Porc(ell)i con le ali

di Salvatore Tigani




Quando il porcellum mette le ali. Mitico. Calderoli ritratta per l’ennesima volta: prima sì, poi no, adesso di nuovo sì, certo che sì, se non fosse per quei due, tre punti da sistemare…Perle, dunque, e l’Italia si rialza, imbracciando il telefonino più che i fucili, e va al voto, acclama il nuovo difensore della classe operaia Umberto Marx, successore di Pietro, anzi no, di Carlo, ché Pietro tanto canaglia non l’aveva dovuta ritenere Roma, visto che ci ha costruito La Casa. E Silvio ha già l’ansia, ma, che ci vuoi fare, è uno sporco lavoro però qualcuno deve pure governarla quest’Italia disillusa, senza più fascio o martello, ma solo con la testa sull’incudine e i piedi tre metri sopra il cielo.Via la spazzatura, quindi, finalmente: scende in campo letteralmente, stavolta, l’unto del signore, forse oggi meno unto di una volta, con meno miracoli da promettere o forse solo uno, almeno nella forma, (ri)alzati e cammina Lazzarona d’una Italia che ti meriti il governo che hai!

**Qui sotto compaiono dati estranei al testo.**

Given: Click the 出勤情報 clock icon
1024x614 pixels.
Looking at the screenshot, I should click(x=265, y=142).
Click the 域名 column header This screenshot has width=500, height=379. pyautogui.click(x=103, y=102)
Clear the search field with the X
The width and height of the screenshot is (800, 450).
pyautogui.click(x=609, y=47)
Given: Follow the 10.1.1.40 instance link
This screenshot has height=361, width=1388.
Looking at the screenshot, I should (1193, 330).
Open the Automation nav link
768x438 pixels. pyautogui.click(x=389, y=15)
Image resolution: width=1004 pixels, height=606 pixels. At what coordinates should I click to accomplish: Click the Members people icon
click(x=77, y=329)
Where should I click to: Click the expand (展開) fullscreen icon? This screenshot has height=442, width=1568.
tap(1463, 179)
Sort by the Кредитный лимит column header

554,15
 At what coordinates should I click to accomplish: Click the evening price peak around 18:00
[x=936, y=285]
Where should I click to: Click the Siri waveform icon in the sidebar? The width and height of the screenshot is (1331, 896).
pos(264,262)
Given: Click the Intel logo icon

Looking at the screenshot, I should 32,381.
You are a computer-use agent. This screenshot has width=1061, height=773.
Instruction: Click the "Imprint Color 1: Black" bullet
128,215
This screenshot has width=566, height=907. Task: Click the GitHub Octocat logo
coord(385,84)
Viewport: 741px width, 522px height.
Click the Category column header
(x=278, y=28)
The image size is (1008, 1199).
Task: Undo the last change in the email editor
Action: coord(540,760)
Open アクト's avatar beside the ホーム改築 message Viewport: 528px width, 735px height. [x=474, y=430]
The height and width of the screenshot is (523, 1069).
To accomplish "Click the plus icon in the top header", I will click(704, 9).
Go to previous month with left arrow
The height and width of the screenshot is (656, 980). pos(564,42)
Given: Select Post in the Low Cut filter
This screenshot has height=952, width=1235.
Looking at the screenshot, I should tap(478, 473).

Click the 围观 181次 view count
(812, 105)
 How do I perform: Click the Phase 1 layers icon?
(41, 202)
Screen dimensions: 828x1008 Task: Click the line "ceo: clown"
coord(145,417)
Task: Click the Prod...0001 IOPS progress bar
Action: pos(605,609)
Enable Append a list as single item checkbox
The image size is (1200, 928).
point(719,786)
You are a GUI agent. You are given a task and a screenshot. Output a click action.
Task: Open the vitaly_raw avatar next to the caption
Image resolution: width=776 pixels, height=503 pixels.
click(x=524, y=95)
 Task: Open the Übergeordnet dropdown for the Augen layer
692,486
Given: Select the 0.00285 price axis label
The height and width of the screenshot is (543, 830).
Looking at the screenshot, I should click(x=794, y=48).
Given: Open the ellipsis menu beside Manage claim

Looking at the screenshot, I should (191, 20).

Epperò, chi ce lo dice che stavolta il botto non lo fa davvero, il Cavaliere azzurro (ma soprattutto rossonero): carichi pendenti non ne ha più (non li ha mica sprecati i cinque anni del suo secondo governo!) ed ora potrebbe - sottolineasi potrebbe – farsi un po’ gli affari nostri, invece che i suoi.Nessun pregiudizio (sia mai che ci si etichetti Comunisti!) verso il new deal nostrano, anzi un gran pacco di speranza: quanta ne abbiamo noi italiani! Vagoni di speranza pronti a viaggiare a tutta birra sulla nuova TAV, o per il ponte sullo stretto, e chi di speranza vive…
Che bella l’Italia, però, sognatrice e disillusa, incantevole e sudicia (ancora per poco, però, si diceva: parola di Silvio), invidiata ed invidiosa. L’Italia dei Santi, degli Eroi e di Silvio Berlusconi. L’Italia del Bertinotti che manda i figli a scuola dagli Yankee e segue lo spoglio dall’ Hard Rock Café (gli avesse portato un po’ di sfiga, l’America?). L’Italia degli ecologisti: Pecoraro Scanio, primo Verde in Europa a guidare un dicastero, primo Verde in Europa a tornare da dov’era venuto. L’Italia dei socialisti: con cui nessuno socializza più. E l’Italia di quell’altro, come si chiama, quello che “mangia tanto – dicono – e tromba poco”. Ah, Ferrara. Quant’è bella l’Italia, che almeno certi fenomeni sono davvero passeggeri.
Certi, almeno. E più o meno.

Veltroni, comunque, una cosa buona l’ha fatta. In questo momento però non ci viene in mente.